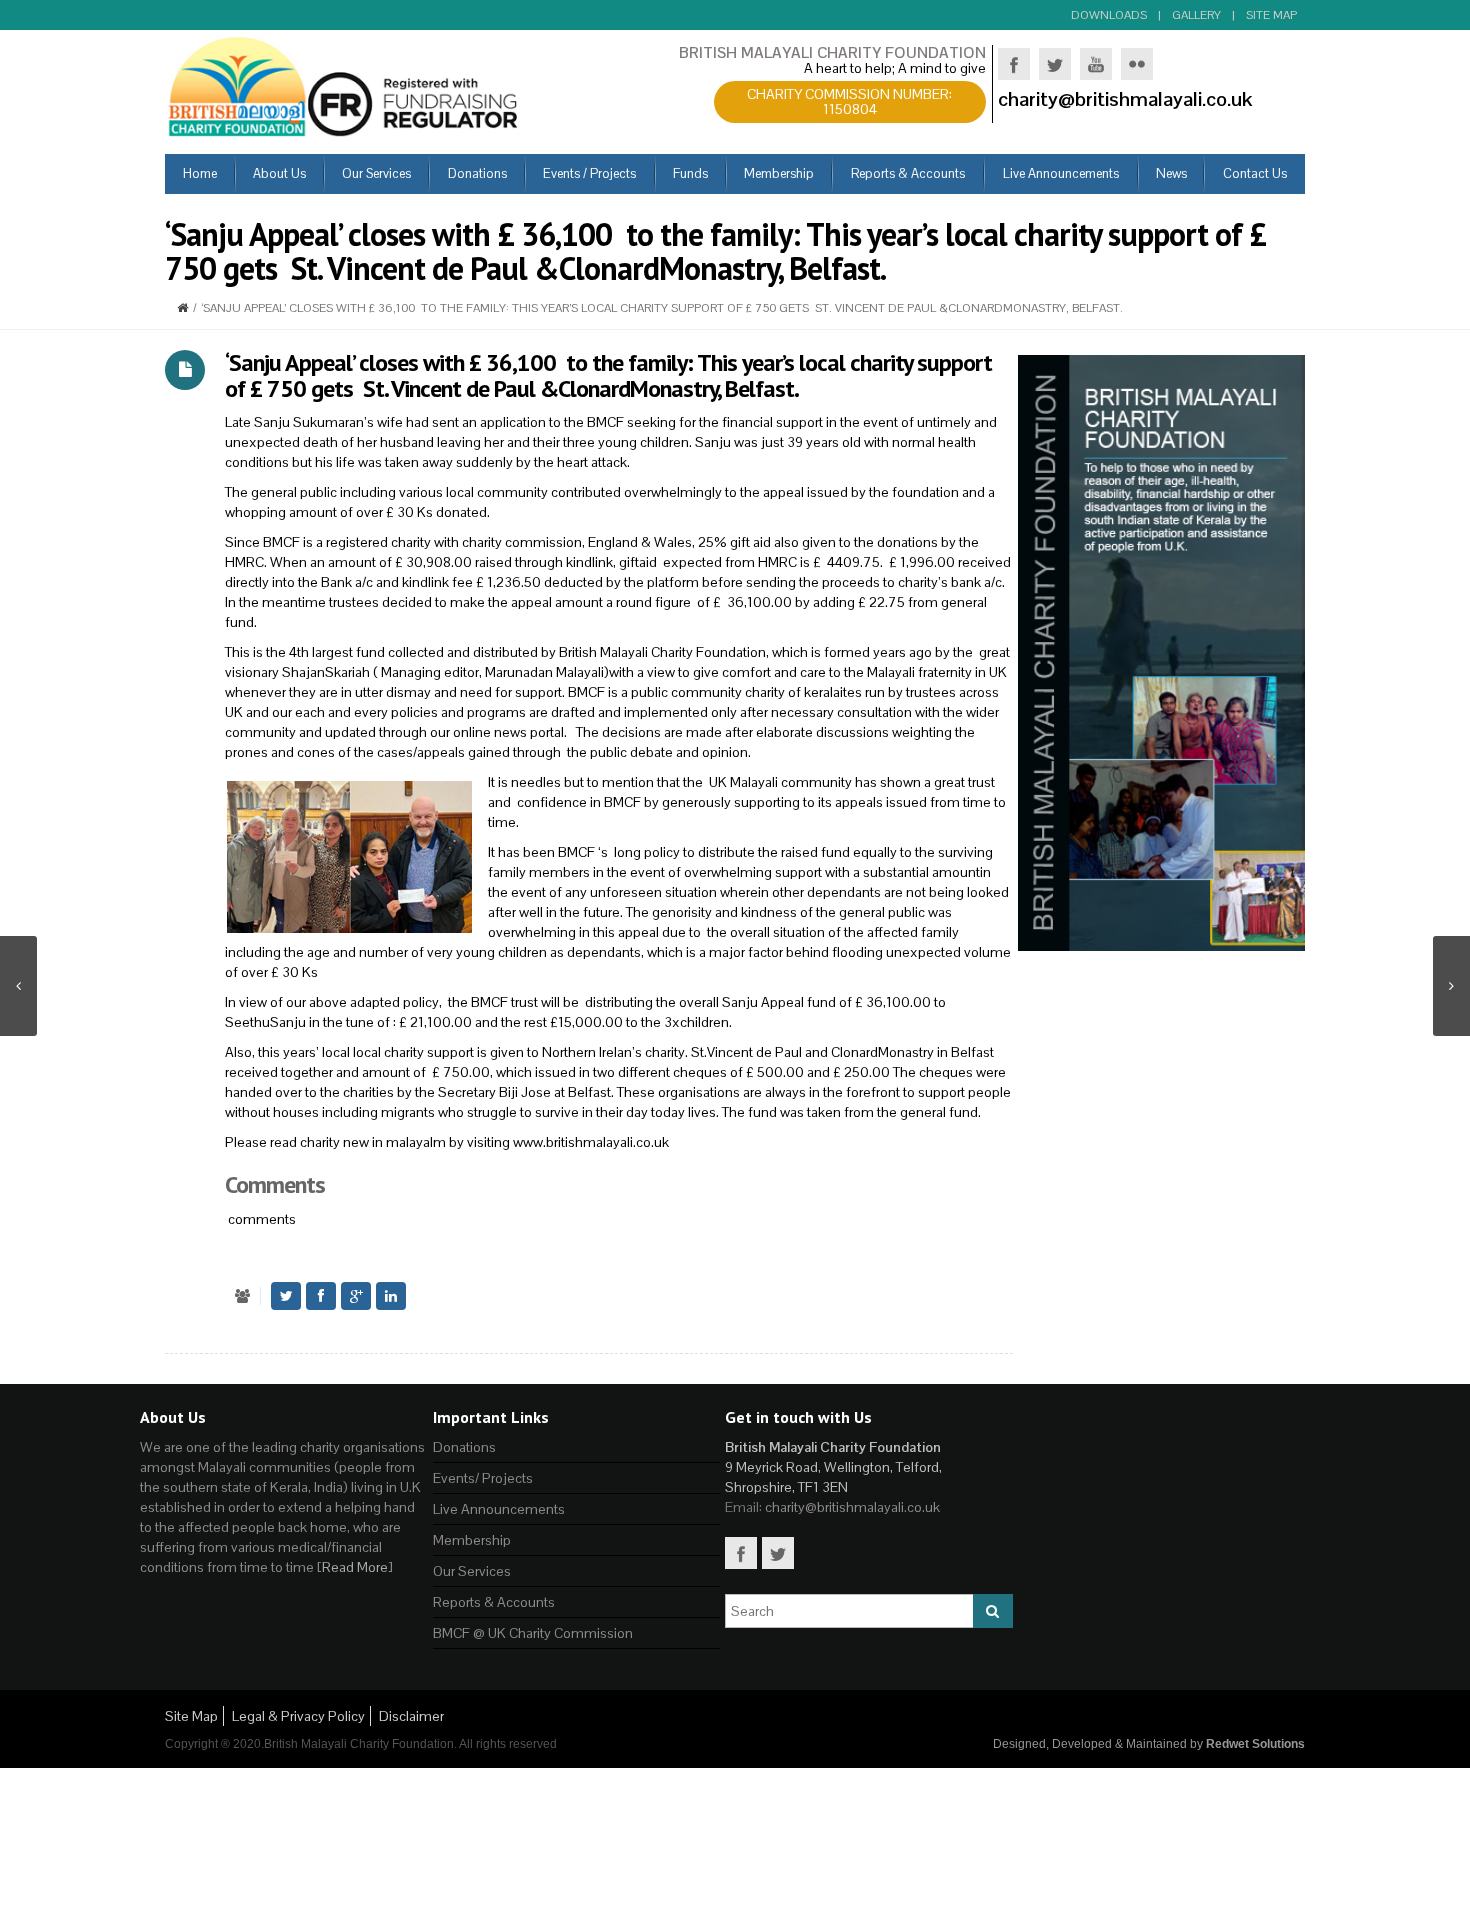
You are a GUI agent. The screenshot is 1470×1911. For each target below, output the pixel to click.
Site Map (1271, 15)
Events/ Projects (483, 1478)
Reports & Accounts (494, 1602)
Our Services (472, 1571)
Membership (472, 1540)
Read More (355, 1567)
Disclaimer (411, 1716)
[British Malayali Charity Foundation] (345, 85)
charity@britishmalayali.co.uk (852, 1507)
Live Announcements (499, 1509)
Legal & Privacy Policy (298, 1716)
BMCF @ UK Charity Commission (533, 1633)
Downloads (1109, 15)
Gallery (1196, 15)
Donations (464, 1447)
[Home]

* * * *

* **Work instruction**
Omit the pictures and write out the remaining data exactly.

* **Result of the task**
You are a GUI agent. The screenshot is 1470×1911. For each target below, output the pixel to click.
Site Map (1271, 15)
Events/ Projects (483, 1478)
Reports & Accounts (494, 1602)
Our Services (472, 1571)
Membership (472, 1540)
Read More (355, 1567)
Disclaimer (411, 1716)
[British Malayali Charity Foundation] (345, 85)
charity@britishmalayali.co.uk (852, 1507)
Live Announcements (499, 1509)
Legal & Privacy Policy (298, 1716)
BMCF @ UK Charity Commission (533, 1633)
Downloads (1109, 15)
Gallery (1196, 15)
Donations (464, 1447)
[Home]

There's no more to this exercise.